START RECORDS TO PROCESS

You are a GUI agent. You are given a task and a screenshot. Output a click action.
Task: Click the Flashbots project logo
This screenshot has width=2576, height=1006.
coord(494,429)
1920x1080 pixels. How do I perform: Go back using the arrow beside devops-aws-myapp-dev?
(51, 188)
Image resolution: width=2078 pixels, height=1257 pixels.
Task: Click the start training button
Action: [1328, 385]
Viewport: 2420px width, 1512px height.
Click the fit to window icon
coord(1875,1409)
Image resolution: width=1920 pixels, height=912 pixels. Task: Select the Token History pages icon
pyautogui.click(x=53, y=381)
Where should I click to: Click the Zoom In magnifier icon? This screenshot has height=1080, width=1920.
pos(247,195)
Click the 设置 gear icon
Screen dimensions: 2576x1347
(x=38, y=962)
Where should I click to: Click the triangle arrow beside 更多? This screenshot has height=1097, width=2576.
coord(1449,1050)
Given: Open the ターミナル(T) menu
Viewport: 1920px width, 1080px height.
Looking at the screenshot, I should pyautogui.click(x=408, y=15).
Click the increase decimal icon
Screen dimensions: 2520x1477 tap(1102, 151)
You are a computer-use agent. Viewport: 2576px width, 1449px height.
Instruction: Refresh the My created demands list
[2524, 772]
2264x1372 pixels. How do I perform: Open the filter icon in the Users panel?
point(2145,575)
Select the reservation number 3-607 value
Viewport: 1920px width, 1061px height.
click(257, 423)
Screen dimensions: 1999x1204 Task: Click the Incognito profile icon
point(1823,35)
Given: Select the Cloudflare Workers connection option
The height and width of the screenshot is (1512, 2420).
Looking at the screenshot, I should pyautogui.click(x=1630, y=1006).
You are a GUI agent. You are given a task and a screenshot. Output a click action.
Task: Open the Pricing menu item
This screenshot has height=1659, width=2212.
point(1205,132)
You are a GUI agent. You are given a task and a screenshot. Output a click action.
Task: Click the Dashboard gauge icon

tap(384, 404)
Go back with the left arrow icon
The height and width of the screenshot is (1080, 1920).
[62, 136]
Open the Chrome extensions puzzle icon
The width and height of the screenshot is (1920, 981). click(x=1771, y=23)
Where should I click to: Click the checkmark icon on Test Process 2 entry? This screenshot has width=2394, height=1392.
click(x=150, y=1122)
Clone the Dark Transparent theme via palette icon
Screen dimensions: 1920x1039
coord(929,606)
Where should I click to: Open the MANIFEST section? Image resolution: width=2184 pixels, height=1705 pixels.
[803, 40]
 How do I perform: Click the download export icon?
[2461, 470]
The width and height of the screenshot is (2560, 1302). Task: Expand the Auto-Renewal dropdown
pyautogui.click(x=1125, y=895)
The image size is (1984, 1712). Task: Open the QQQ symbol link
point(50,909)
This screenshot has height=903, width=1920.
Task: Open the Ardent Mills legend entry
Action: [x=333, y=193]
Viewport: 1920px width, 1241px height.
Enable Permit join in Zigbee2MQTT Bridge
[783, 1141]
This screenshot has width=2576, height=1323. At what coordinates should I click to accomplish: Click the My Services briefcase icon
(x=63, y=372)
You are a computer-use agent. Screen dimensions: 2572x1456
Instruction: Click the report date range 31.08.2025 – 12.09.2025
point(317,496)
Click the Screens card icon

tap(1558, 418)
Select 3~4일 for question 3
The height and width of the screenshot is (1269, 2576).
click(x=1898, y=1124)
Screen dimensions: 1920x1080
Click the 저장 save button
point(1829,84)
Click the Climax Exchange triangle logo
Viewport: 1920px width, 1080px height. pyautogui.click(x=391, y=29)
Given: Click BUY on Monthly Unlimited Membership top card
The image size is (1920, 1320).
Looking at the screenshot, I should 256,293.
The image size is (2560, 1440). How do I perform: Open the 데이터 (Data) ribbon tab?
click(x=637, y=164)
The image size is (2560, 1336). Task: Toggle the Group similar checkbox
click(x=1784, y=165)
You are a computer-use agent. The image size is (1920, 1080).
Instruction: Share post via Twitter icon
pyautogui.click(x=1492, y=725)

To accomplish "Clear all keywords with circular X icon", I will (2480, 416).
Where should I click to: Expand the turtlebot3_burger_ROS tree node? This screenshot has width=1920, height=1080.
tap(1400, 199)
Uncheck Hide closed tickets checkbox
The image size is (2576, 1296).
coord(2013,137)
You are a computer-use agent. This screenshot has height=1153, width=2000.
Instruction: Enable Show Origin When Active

END RECORDS TO PROCESS

# WHAT IS BEING ASKED
Would you output, from the records above, exactly the run of lines that starts at the line containing "This screenshot has width=2576, height=1006." and ends at the line containing "Viewport: 2420px width, 1512px height.", and only that run?

# RESPONSE TO THIS TASK
This screenshot has width=2576, height=1006.
coord(494,429)
1920x1080 pixels. How do I perform: Go back using the arrow beside devops-aws-myapp-dev?
(51, 188)
Image resolution: width=2078 pixels, height=1257 pixels.
Task: Click the start training button
Action: [1328, 385]
Viewport: 2420px width, 1512px height.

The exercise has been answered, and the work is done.